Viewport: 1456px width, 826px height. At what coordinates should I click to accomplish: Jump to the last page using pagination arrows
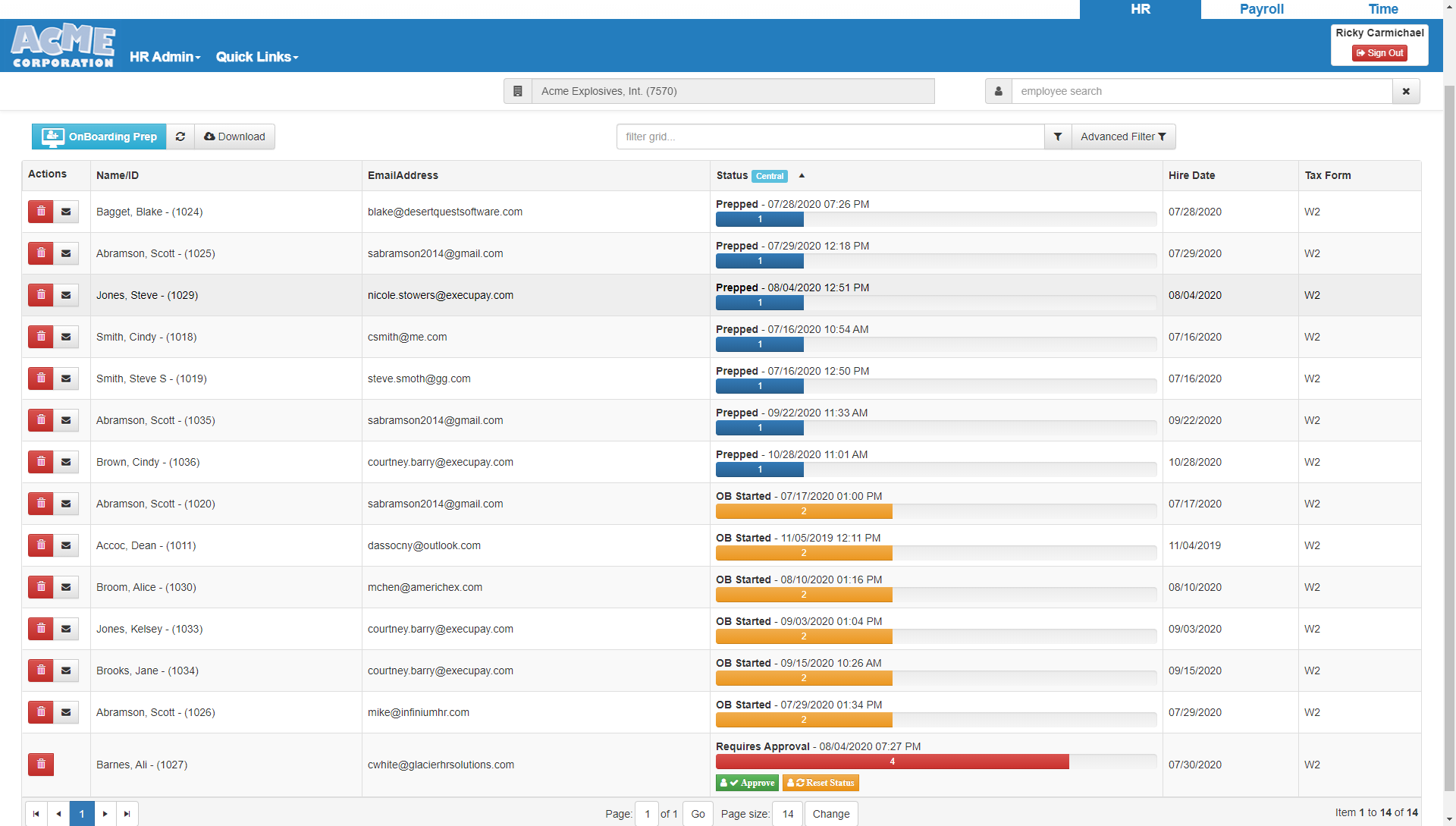click(x=127, y=813)
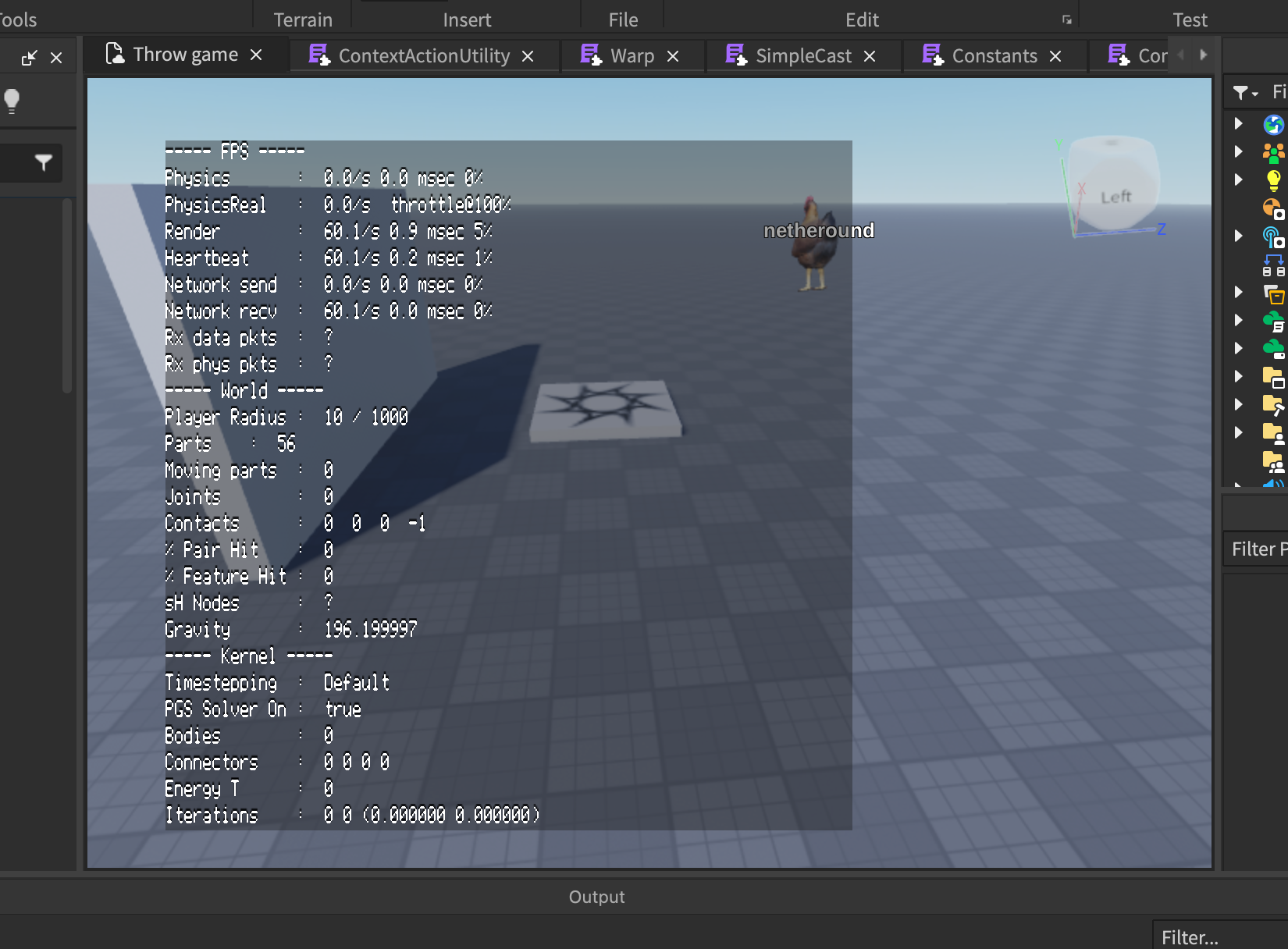The width and height of the screenshot is (1288, 949).
Task: Switch to the Warp script tab
Action: coord(632,55)
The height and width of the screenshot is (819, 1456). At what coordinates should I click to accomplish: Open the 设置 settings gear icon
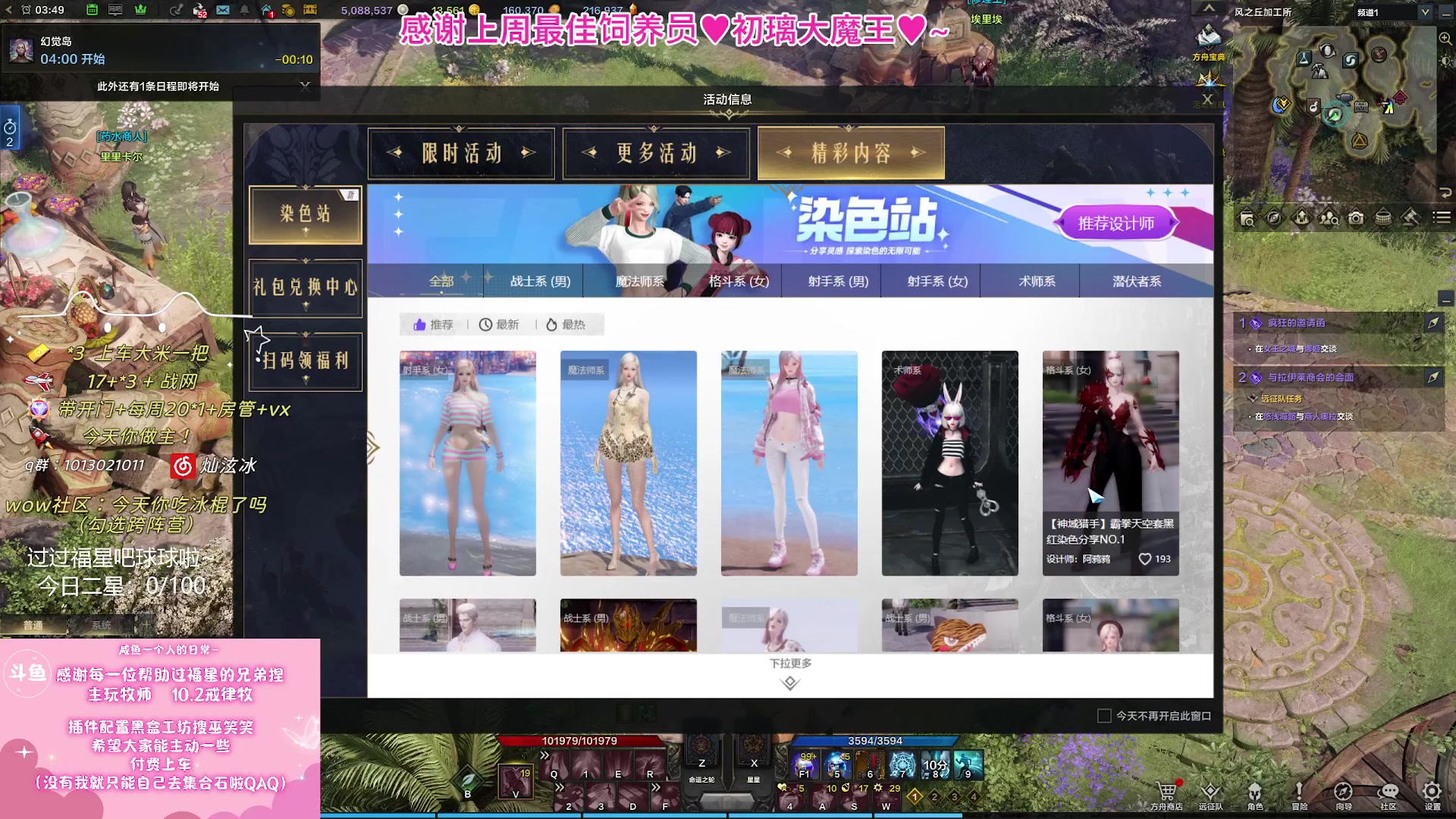(x=1431, y=791)
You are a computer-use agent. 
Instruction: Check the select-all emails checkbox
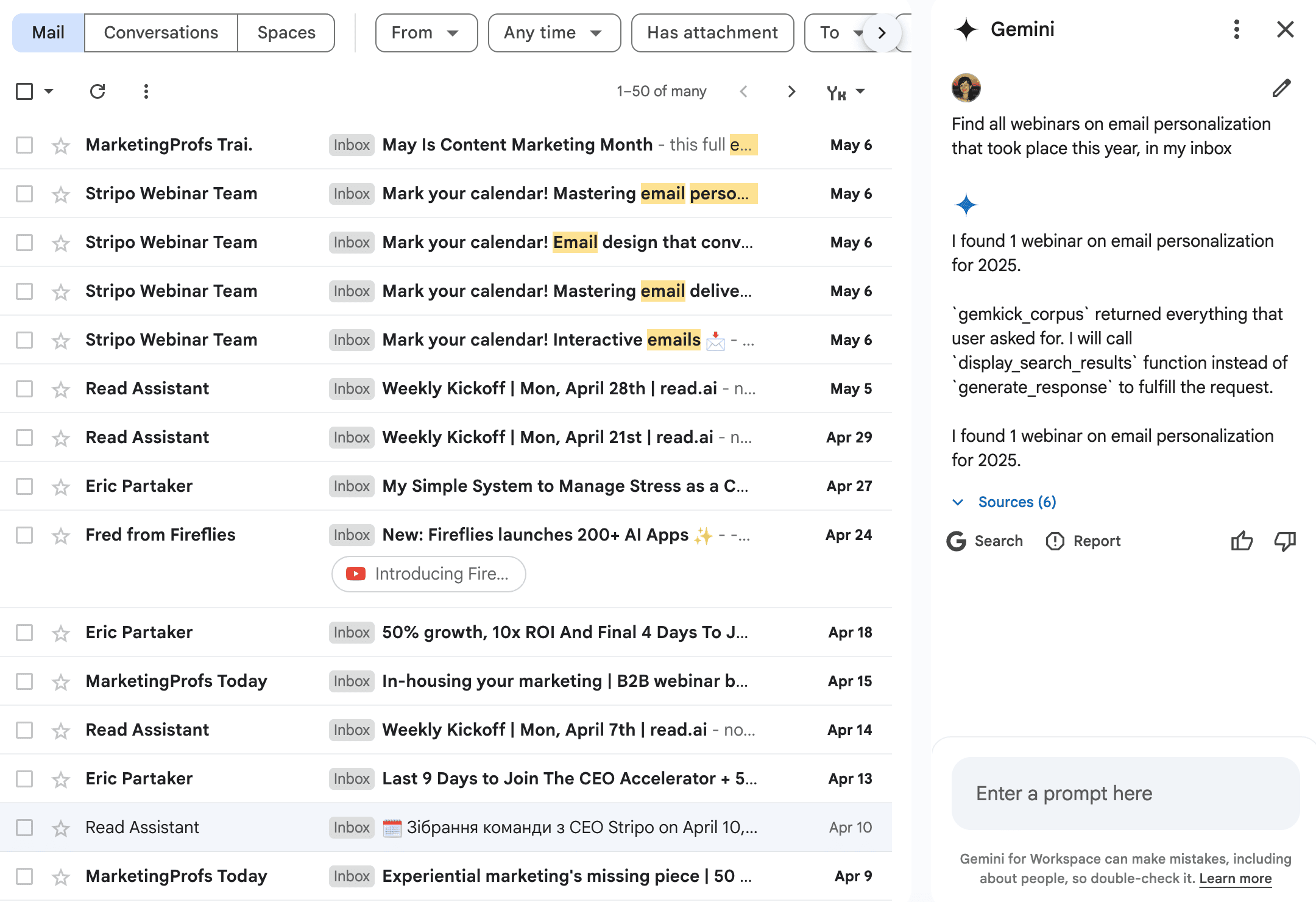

# # # # #

Pictures stay out, but every record above is to be returned exactly.

Viewport: 1456px width, 826px height. At what coordinates should I click to accomplish: Jump to the last page using pagination arrows
click(x=127, y=813)
The width and height of the screenshot is (1288, 949).
Task: Switch to the Warp script tab
Action: coord(632,55)
The height and width of the screenshot is (819, 1456). At what coordinates should I click to accomplish: Open the 设置 settings gear icon
(x=1431, y=791)
You are a computer-use agent. 
Instruction: Check the select-all emails checkbox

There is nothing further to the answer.